I thank all Members on both sides of the House who have contributed to the debate. While there has been some reluctance, there has clearly also been broad agreement that this is the right way forward.
Let me say at the outset that it remains our overriding priority—one that I know is shared by Members across the House—to see devolution restored. However, as my right hon. Friend the Secretary of State said earlier, the ongoing payment of full salaries to Members of the Northern Ireland Assembly is a matter of public concern. The Bill will allow us to address that by empowering the Secretary of State to make a determination to change pay and allowances in the current period, and to provide a safeguard against the present situation recurring.
I am grateful to the Members who have spoken, particularly Deidre Brock and Gavin Robinson. We often talk about Committee as the time when we undertake line-by-line scrutiny. In the hon. Gentleman’s case, the Secretary of State and I felt for a moment that we were in Committee, because his very sharp legal mind was going beyond line-by-line scrutiny to word-by-word scrutiny. That was certainly noted by all those present, but he clearly illustrated what a gain he is for this place and what a loss he is to the legal profession.
I was being charitable. The order of the day for this debate is very much that people should be brief—most were in line with that—and I will follow in that tradition.
We have taken advice on MLA pay and considered it, and we are now putting the Secretary of State in a position to act, pending any further representations from the Northern Ireland political parties. The previous Secretary of State, my right hon. Friend James Brokenshire, received and published Trevor Reaney’s advice in December, and the current Secretary of State has considered it very carefully.
We are now at a point where we simply cannot go on paying MLAs at their current full salary. As the Secretary of State made clear, we want to decide and finalise our approach by the end of this financial year.

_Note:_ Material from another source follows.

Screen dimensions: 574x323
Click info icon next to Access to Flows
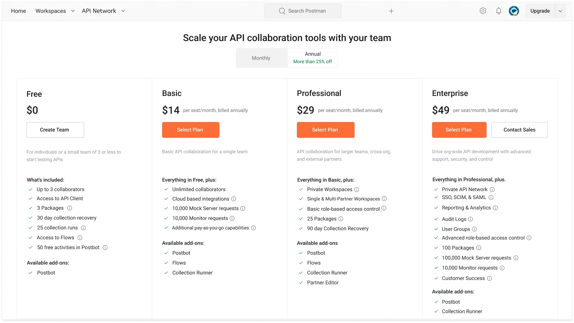[x=80, y=238]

The measures in the Bill are necessary and proportionate in the interests of public finances, public services and public confidence in Northern Ireland, in the absence of a devolved Government. For those reasons, it is important that we are ready to act on MLA pay.

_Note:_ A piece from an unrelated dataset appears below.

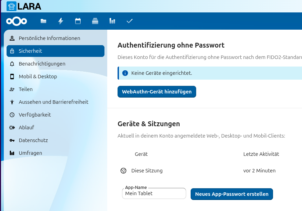Viewport: 302px width, 211px height.
Task: Open the Files app folder icon
Action: (x=43, y=21)

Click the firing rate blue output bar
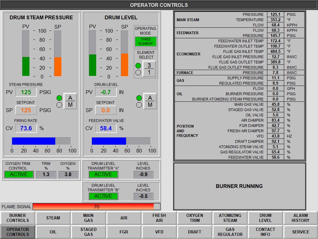pos(34,141)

I stress again the Government’s commitment to the restoration of devolved government. That is our overriding priority, and the measures in the Bill do not undermine or contradict it, with powers remaining firmly in the devolved space. We will continue to support the Northern Ireland political parties and to work with the Irish Government towards resolving the differences that have stopped the parties reaching agreement. This Government are steadfast in their commitment to the Belfast agreement, and we will work tirelessly to see the devolved institutions restored. This Bill will allow my right hon. Friend the Secretary of State to vary the pay and allowances of MLAs in the light of the lack of a sitting Assembly.
I am mindful of the fact that I do not want to detain Jim Shannon or prevent him from saying all he has to say in his Adjournment debate. I know that he has prepared a three-hour speech, which he will now have to cut because of the length of this debate. I am determined that he should be able to have his say, and on that basis, I urge that the Bill be read a Second time.
Question put and agreed to.
Bill accordingly read a Second time; to stand committed to a Committee of the whole House (Order, this day).
Bill considered in Committee (Order, this day).
[Sir Lindsay Hoyle in the Chair]
Clauses 1 and 2 ordered to stand part of the Bill.
Bill reported, without amendment.
Bill read the Third time and passed.